Date(s) - Sat 1 Dec 2018
10:00 am - 5:00 pm

Psychosynthesis Trust

“However small a landmark the old bucket is, it is not trivial. It is one of the signs by which I know my country and myself.”
(Wendel Berry)

This day-long seminar will explore the role of imagination in our relationship to the patch of earth where we live.

We will take inspiration from the aboriginal tradition in which Dreaming or Dreamtime is not a product of human dreams, but of the earth itself. To the aborigine’s, the land is a wild and autonomous presence with many voices.

Modern minds may find this exotic and strange, and yet not long ago all cultures emphasised the land, animals and plants as a source of story and song, identity and belonging. The loss of such local connections in our increasingly digital and disembodied world is arguably robbing our senses of their integrity, our minds of their coherence and creating an ever more disconnected and ill at ease people and society.

The seminar will support you to:

  • Learn new ways of tuning to your home-place, deepening your experience of the local earth
  • Enter into richer rapport with the more-than-human natural world
  • Develop a sensual sensitivity to the activity of images in everyday life
  • Hone your poetic and storytelling skills
  • Awaken to the beauty and power of indigenous cosmologies
  • Wildly expand your philosophical toolkit
  • Become a more effective agent of cultural change

The day is aimed at anyone interested in re-discovering Dreamtime in their own lives and for therapists, counsellors, coaches, leaders etc. wanting to incorporate this into their work.

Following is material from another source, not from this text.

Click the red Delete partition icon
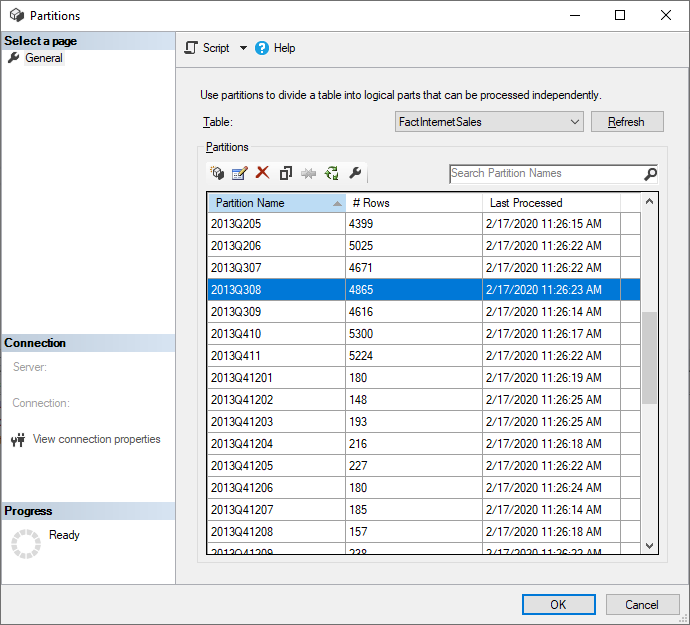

CPD certificates will be issued.

Theoretical presentation and discussion indoors will interweave with time spent outdoors, tuning-in to the more-than-human presences in the local streets, squares and parks.

An optional follow-up learning reflection event will be held 9am-1pm on Saturday 2nd Feb 2019, an opportunity to discuss and share what branches of enquiry the material has inspired in our lives over the winter months. Allan will facilitate the morning and offer some further reflections on his own journey with ‘Wild Land Dreaming’ (the morning is free of charge and for those who have attended this seminar and at least one other of the events from the ‘Embodied and Embedded’ series at the Psychosynthesis Trust).

The presentation is influenced by the work of Martin Shaw, David Abram, Stephen Harrod Buhner and Wendel Berry.

“There is something about this storied way of speaking — this acknowledgement of a world all alive, awake, and aware — that brings us close to our senses, and to the palpable, sensuous world that materially surrounds us. Our animal senses…spontaneously experience the world…as a field of animate presences that actively call our attention, that grab our focus or capture our gaze…beneath the abstract assumptions of the modern world, we find ourselves drawn into relationship with a diversity of beings…Direct, sensory perception is inherently animistic.”

David Abram, ‘Storytelling and Wonder: On the Rejuvenation of Oral Culture’, internet article:

“Once upon a time all stories were local and spoken stories.

And then one day a great transformation spread out across the kingdom.

The spoken stories were written down. And this changed the stories and it changed the people too.

Stitched into books, the stories travelled far and wide. In distant locations, the contours of the land where they were read did not match those described in the stories. The tales no longer directed people to their surroundings, nor to the plants and animals they lived alongside, nor yet to the ancestors who had come before them.

A great amnesia fell across the earth. The original purpose of stories was forgotten.

Tales became psychological analogies, guides to help us navigate the tumult of our interior lives. Characters became personalities within. Story settings spoke to our feeling landscape. Dramatic tension represented our inner conflicts.

Stripped of its stories the land spoke to fewer and fewer people. And in this way the local cultures slowly died.

Over time the original stories were replaced by an increasingly global and homogenised culture, produced in centres far away.

Preoccupied with inner voices the people did not notice the earth. And what they did not notice they did not care for.”